Stored items:
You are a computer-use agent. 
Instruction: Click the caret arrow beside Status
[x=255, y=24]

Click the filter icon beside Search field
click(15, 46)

* Task prompt
In full and without changes, give the data above once more.

* Exercise response
You are a computer-use agent. 
Instruction: Click the caret arrow beside Status
[x=255, y=24]

Click the filter icon beside Search field
click(15, 46)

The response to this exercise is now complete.